Assignment
Extract precisely the lines that run from the line containing "Where should I click to: Select" to the end of the records below, with both ends included and pictures omitted.

Data records

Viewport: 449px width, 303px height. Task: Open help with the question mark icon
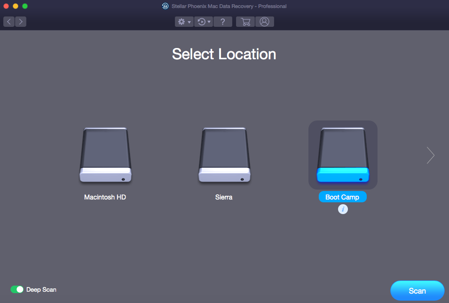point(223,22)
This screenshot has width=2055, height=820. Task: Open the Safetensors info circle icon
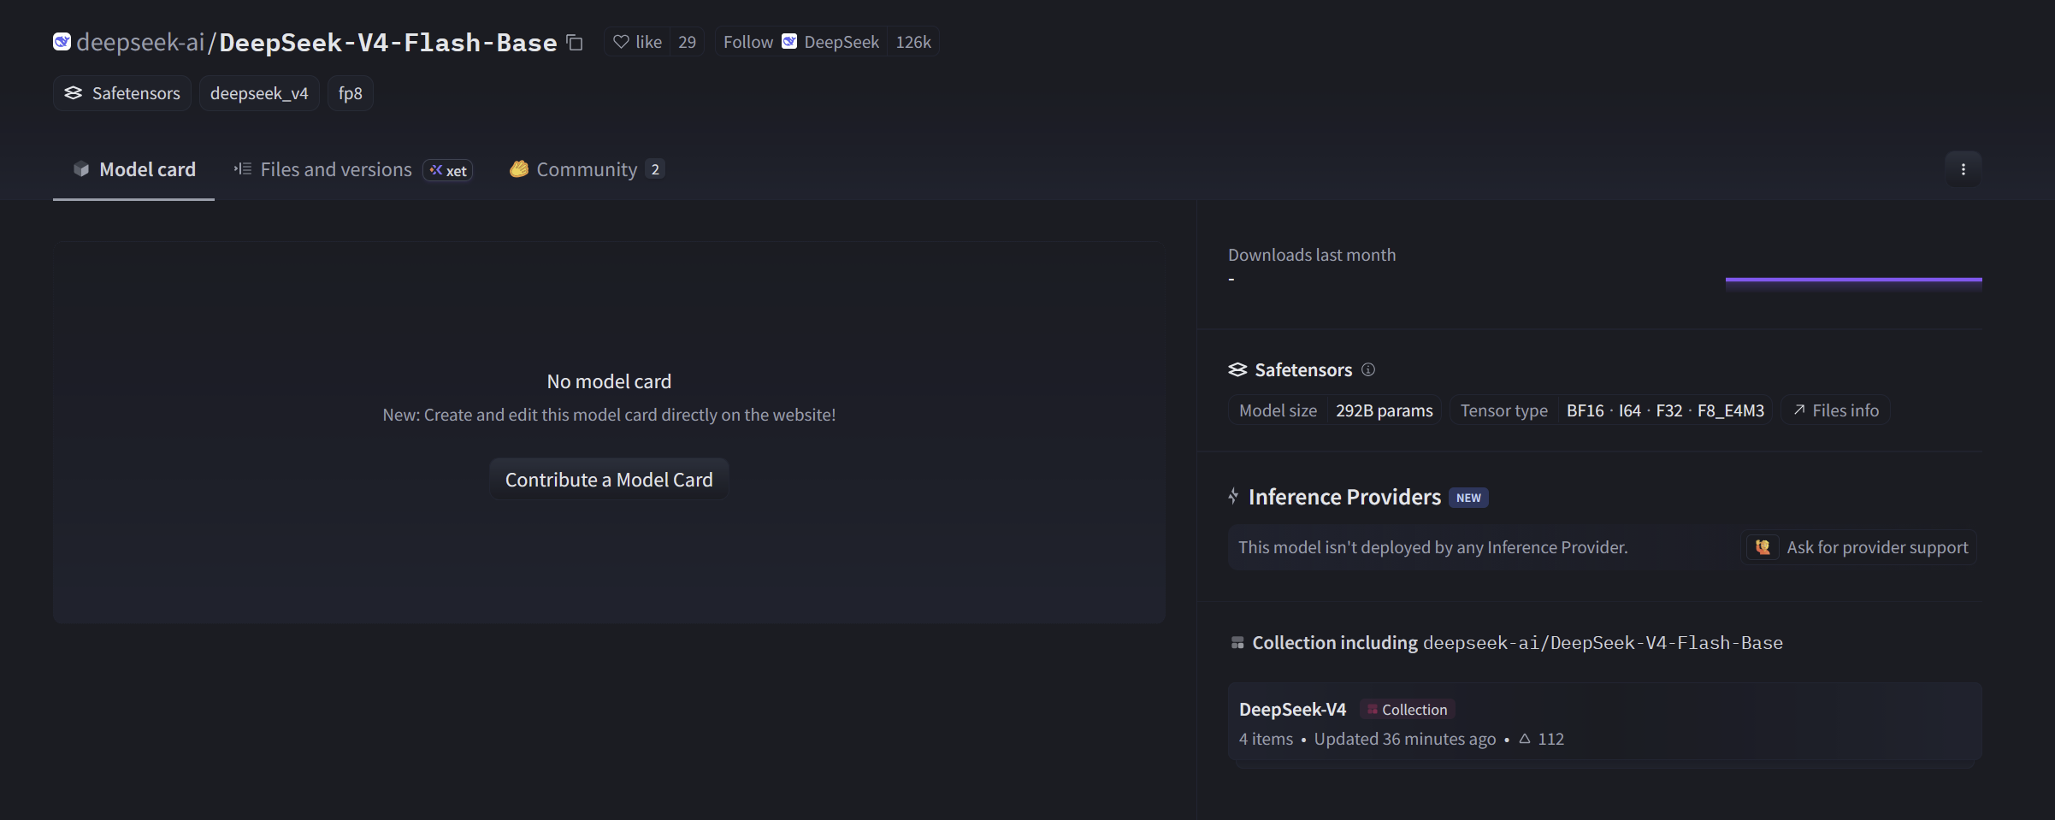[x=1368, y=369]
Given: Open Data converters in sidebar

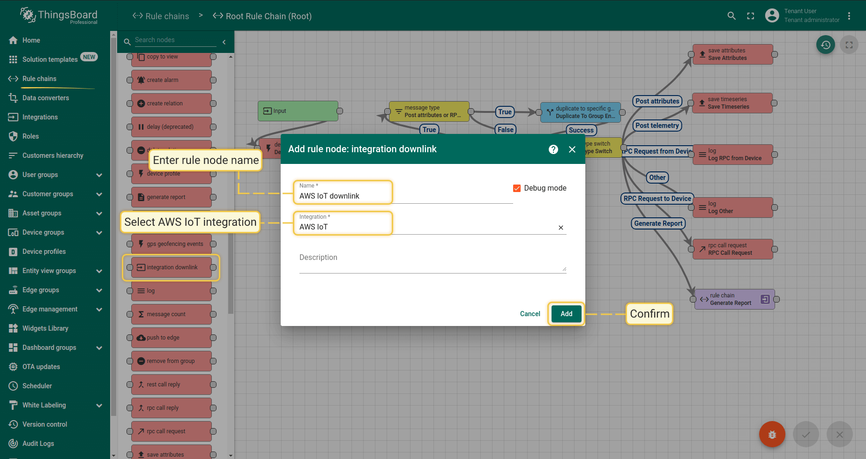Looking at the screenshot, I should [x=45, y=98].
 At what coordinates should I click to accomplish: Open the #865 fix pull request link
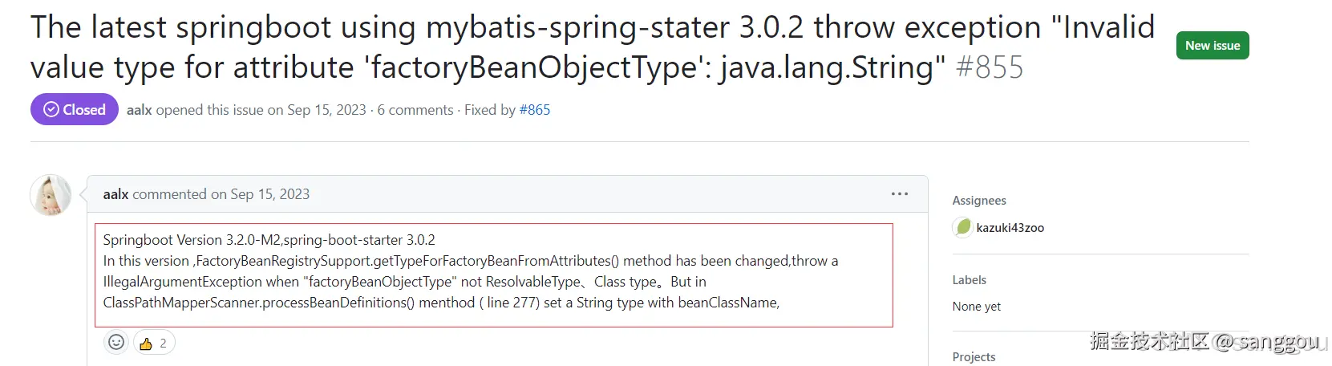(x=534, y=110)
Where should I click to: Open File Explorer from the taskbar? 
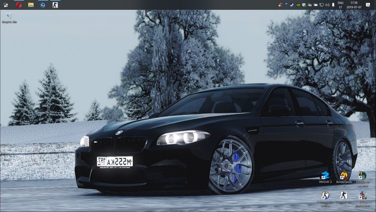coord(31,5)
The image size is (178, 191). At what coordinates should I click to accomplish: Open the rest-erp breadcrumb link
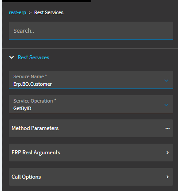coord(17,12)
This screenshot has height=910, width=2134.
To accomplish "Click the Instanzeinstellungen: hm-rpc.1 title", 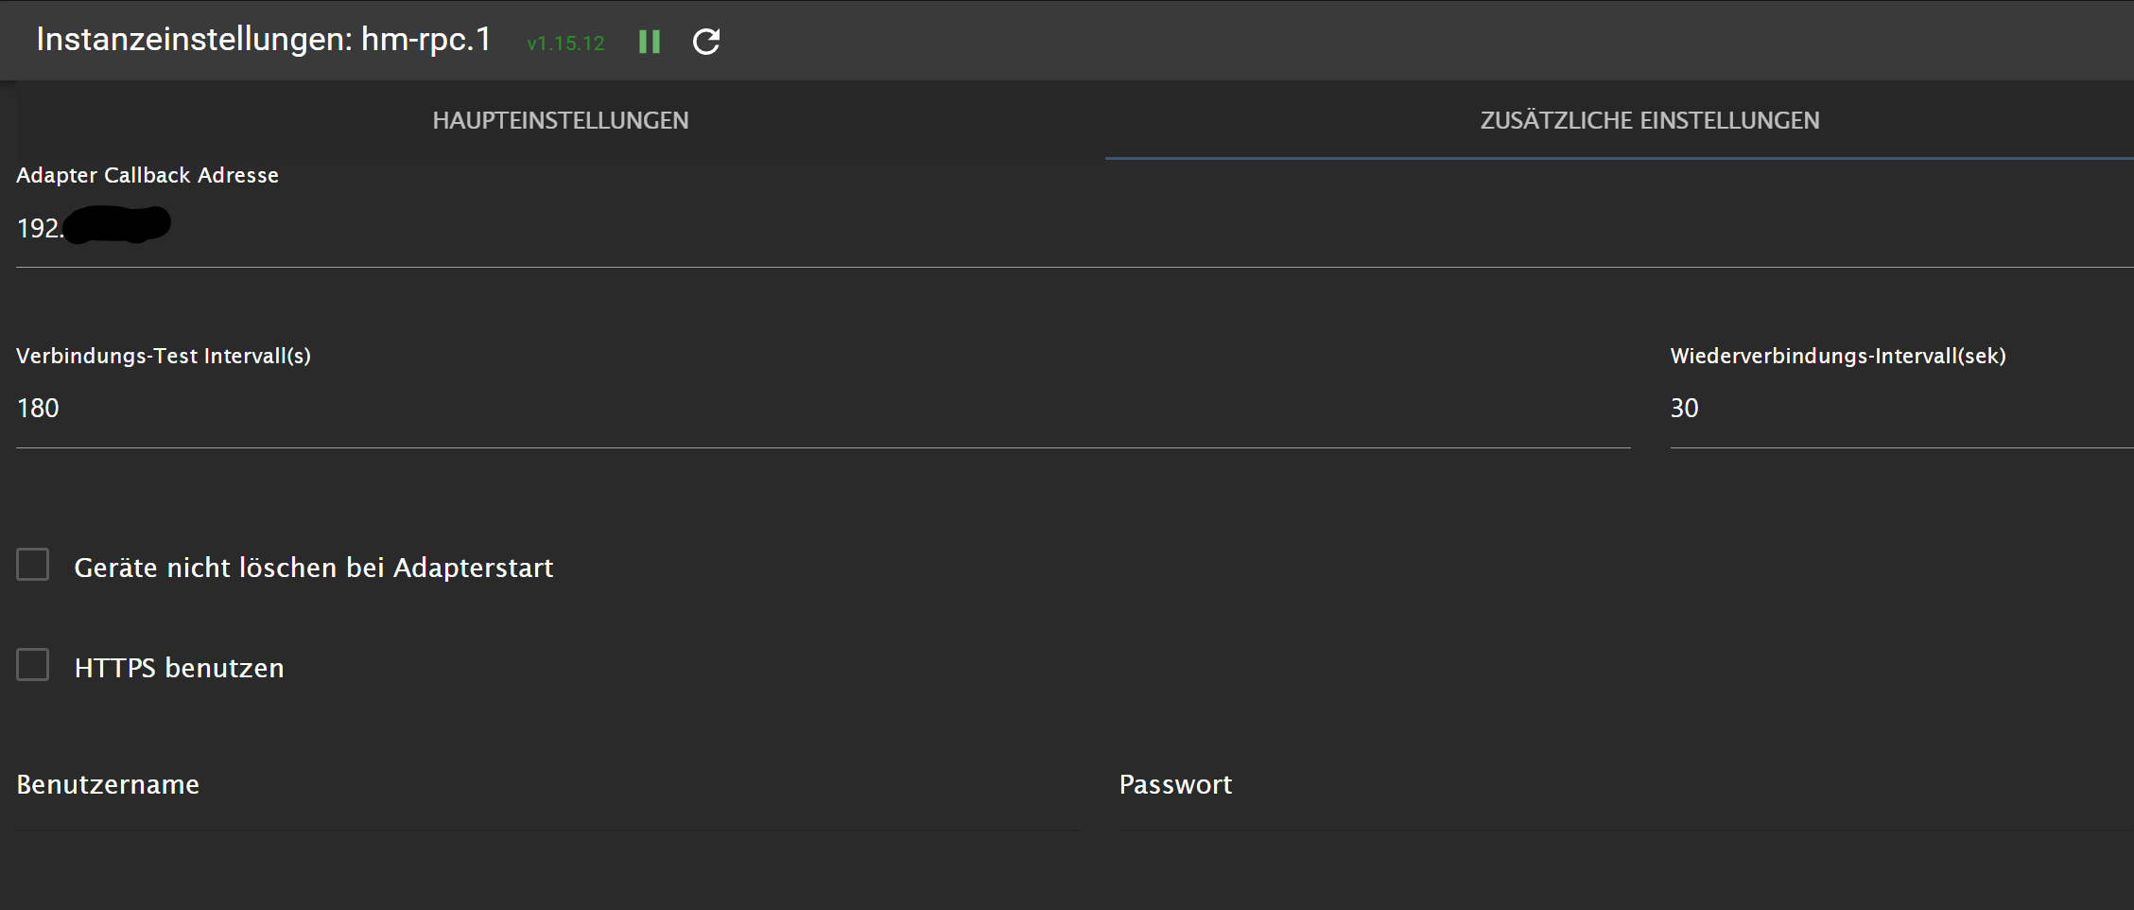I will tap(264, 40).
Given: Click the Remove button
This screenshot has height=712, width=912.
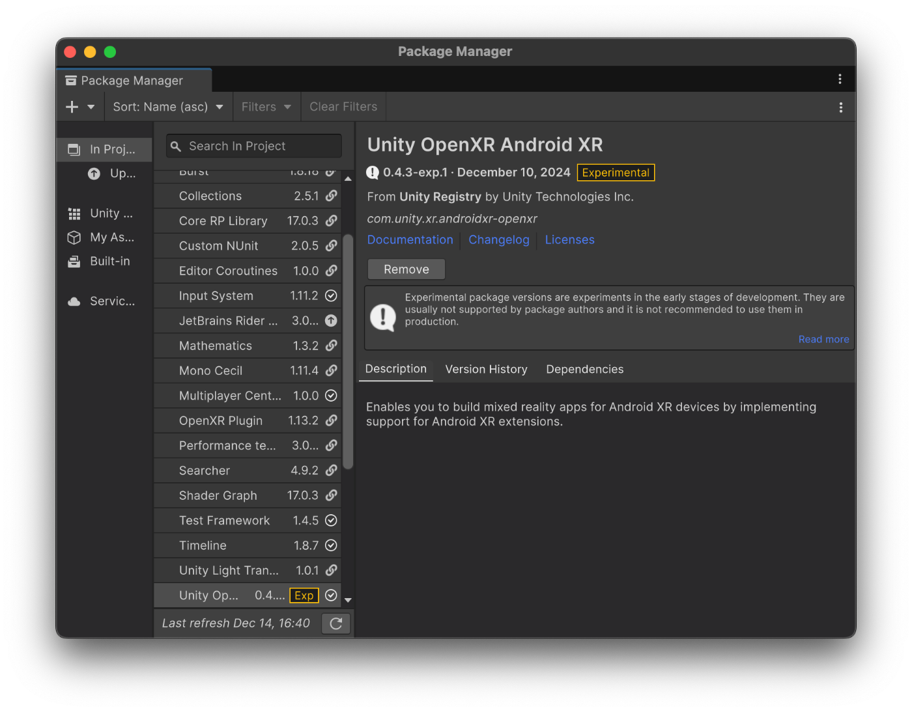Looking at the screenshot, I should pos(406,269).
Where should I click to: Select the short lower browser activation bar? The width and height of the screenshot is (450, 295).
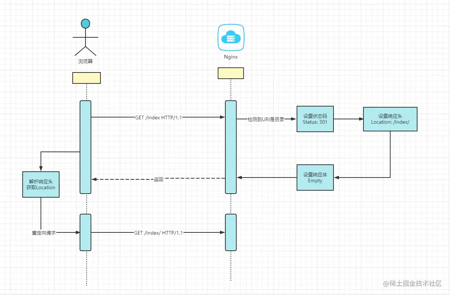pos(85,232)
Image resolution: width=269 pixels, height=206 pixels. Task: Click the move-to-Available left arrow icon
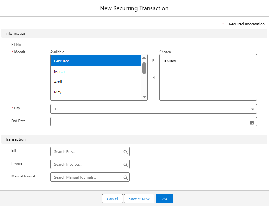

Response to this task
Where should I click to: Select the short lower browser activation bar? The width and height of the screenshot is (450, 295).
pos(85,232)
Image resolution: width=269 pixels, height=206 pixels. Task: Click the move-to-Available left arrow icon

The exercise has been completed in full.